1. Field of the Invention
The present invention relates to liquid crystal displays (LCDs). More specifically, the present invention relates to viewing angle reduction for Liquid Crystal Displays.
2. Discussion of Related Art
Liquid crystal displays (LCDs), which were first used for simple monochrome displays, such as calculators and digital watches, have become the dominant display technology. LCDs are used routinely in place of cathode ray tubes (CRTs) for both computer displays and television displays. Various drawbacks of LCDs have been overcome to improve the quality of LCDs. For example, active matrix displays, which have largely replaced passive matrix displays, reduce ghosting and improve resolution, color gradation, viewing angle, contrast ratios, and response time as compared to passive matrix displays.
FIGS. 1(a)-1(b) illustrate the basic functionality of a pixel of a vertical alignment LCD 100. For clarity, the LCD of FIG. 1 uses only a single domain. Furthermore, for clarity, the LCD of FIG. 1 is described in terms of gray scale operation.
LCD 100 has a first polarizer 105, a first optical compensation film 107, a first substrate 110, a first electrode 120, a first alignment layer 125, liquid crystals 130, a second alignment layer 140, a second electrode 145, a second substrate 150, a second optical compensation film 152, and a second polarizer 155. Generally, first substrate 110 and second substrate 150 are made of a transparent glass. First electrode 120 and second electrode 145 are made of a transparent conductive material such as ITO (Indium Tin Oxide). First alignment layer 125 and second alignment layer 140, which are typically made of a polyimide (PI) layer, align liquid crystals 130 vertically (or with a small pre-tilt angle) in a resting state. In operation, a light source (not shown) sends light from beneath first polarizer 105, which is attached to first substrate 110. First polarizer 105 is generally polarized in a first direction and second polarizer 155, which is attached to second substrate 150, is polarized perpendicularly to first polarizer 105. Thus, light from the light source would not pass through both first polarizer 105 and second polarizer 155 unless the light polarization were to be rotated by 90 degrees between first polarizer 105 and second polarizer 155. For clarity, very few liquid crystals are shown. In actual displays, liquid crystals are rod like molecules, which are approximately 5 angstroms in diameter and 20-25 angstroms in length. Thus, there are over 10 million liquid crystal molecules in a pixel that is 100 μm width by 300 μm length by 3 μm height.

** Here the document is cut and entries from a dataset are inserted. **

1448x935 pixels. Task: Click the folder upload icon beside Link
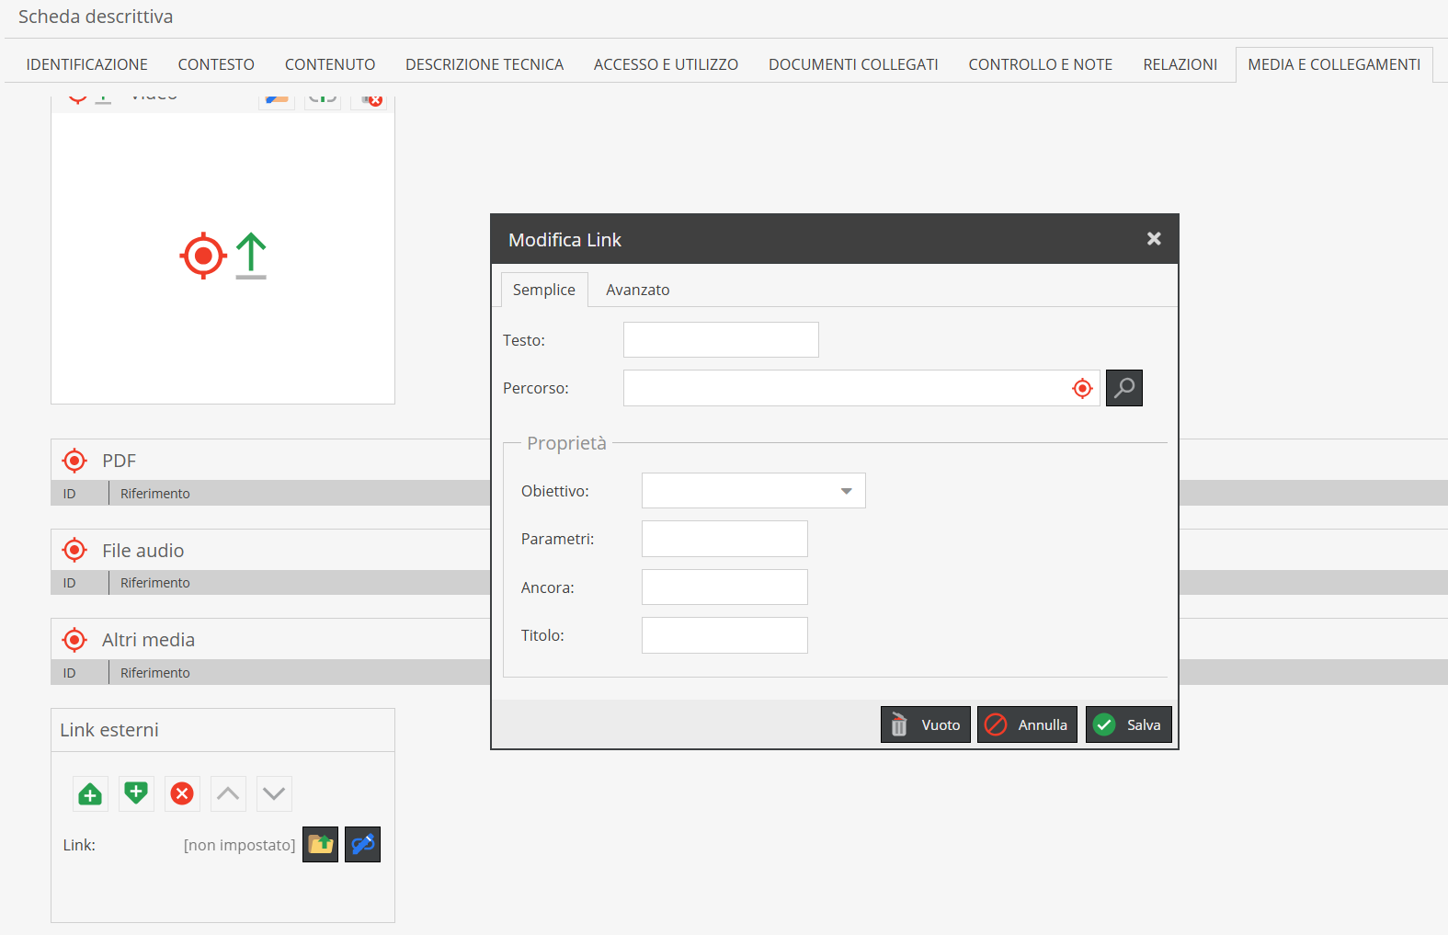(321, 845)
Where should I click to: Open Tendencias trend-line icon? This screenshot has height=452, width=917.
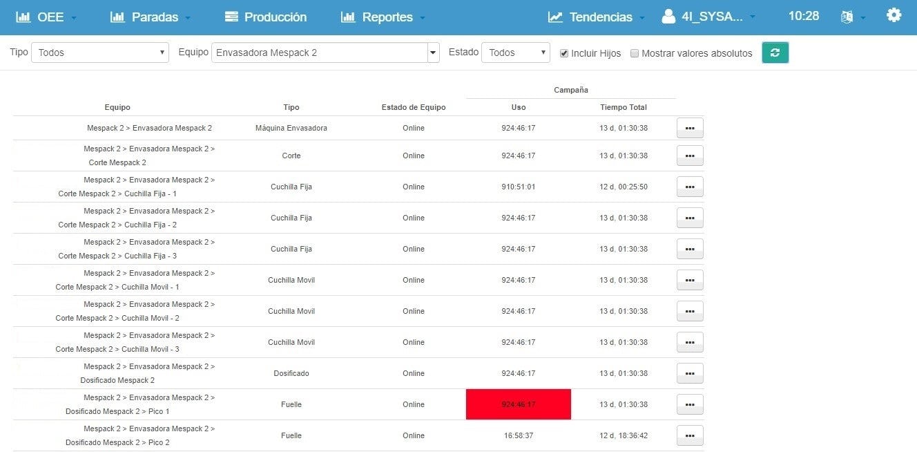[x=554, y=16]
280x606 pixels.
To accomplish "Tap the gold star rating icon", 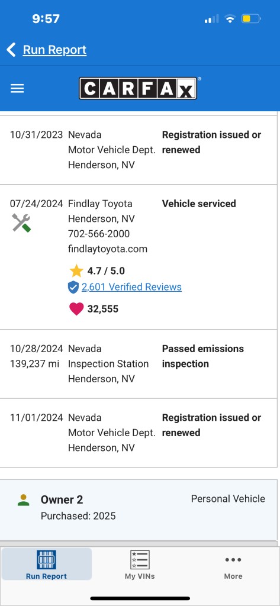I will pos(76,270).
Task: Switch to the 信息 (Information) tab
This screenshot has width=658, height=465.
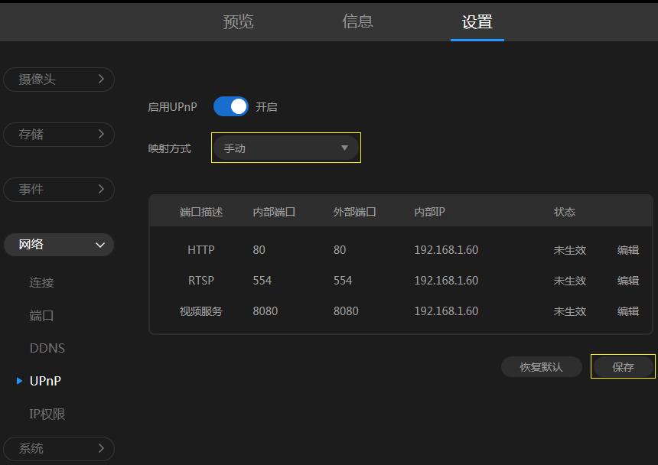Action: click(358, 22)
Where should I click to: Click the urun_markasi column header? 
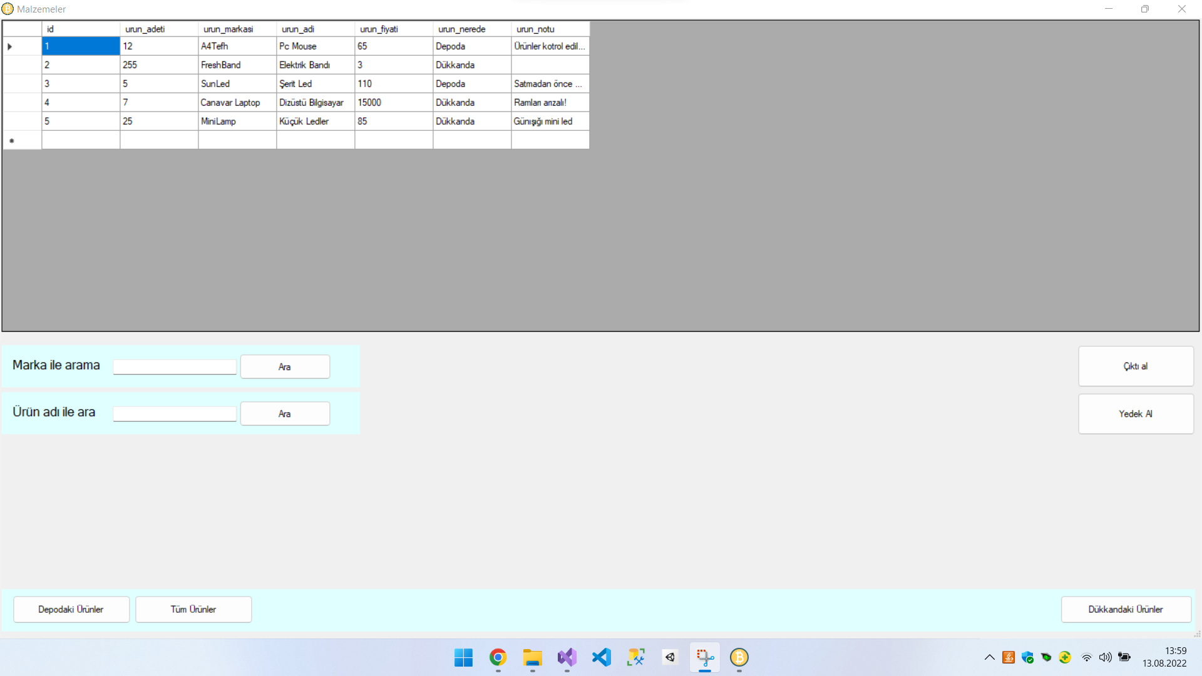pyautogui.click(x=237, y=29)
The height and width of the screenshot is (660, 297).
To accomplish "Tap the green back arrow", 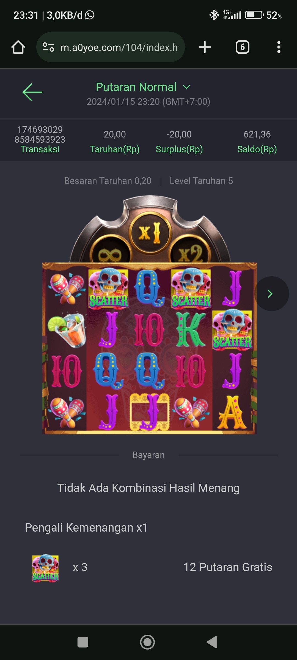I will tap(32, 92).
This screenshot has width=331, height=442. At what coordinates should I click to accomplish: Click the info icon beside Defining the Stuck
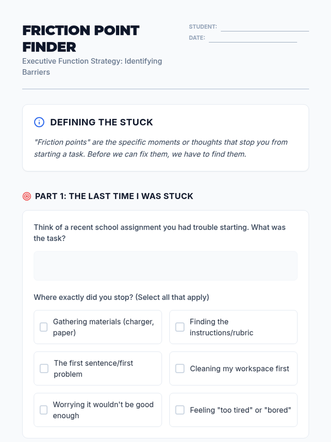pyautogui.click(x=39, y=122)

In FIG. 1(a), liquid crystals 130 are vertically aligned. In the vertical alignment, liquid crystals 130 would not rotate light polarization from the light source. Thus, light from the light source would not pass through LCD 100; therefore, LCD 100 gives a completely optical black state and a very high contrast ratio for all color and all cell gaps. However, as illustrated in FIG. 1(b), when an electric field is applied between first electrode 120 and second electrode 145, liquid crystals 130 reorientate to a tilted position. Liquid crystals in the tilted position rotate the polarization of the polarized light coming through first polarizer 105 by ninety degrees so that the light can then pass through second polarizer 155. The amount of tilting, which controls the amount of light passing through the LCD (i.e., brightness of the pixel), is proportional to the strength of the electric field. Generally, a single thin-film-transistor (TFT) is used for each pixel. However for color displays, a separate TFT is used for each color component (typically, Red, Green, and Blue)
The viewing angle of LCD 100 is enhanced by optical compensation film 107 and 152. Specifically, the optical birefringence of liquid crystals 130 is positive because of the vertical orientation of liquid crystals 130 in the optical black state. This when, optical compensation films 107 and 152, have a vertically orientated optical axis and a negative birefringence, optical compensation films 107 and 152 compensates the oblique angle birefringence under crossed polarizer geometry. Furthermore, the on-axis optical transmission and contrast ratio for LCD 100 would not be reduced.
Additional LCD techniques to improve viewing angle include having multiple domains of liquid crystals. These types of displays are generally called Multi-domain vertical alignment liquid crystal displays (MVA LCDs). Optical compensation films are also used with MVA LCDs to further enhance the viewing angles.
However in many applications, a wide viewing angle is not desired. For example, in crowded areas, having a small viewing angle provides greater privacy to the user of the display as well as reducing disturbance to nearby people. Hence there is a need for a novel system or method to reduce the viewing angle of LCDs in a cost effective manner.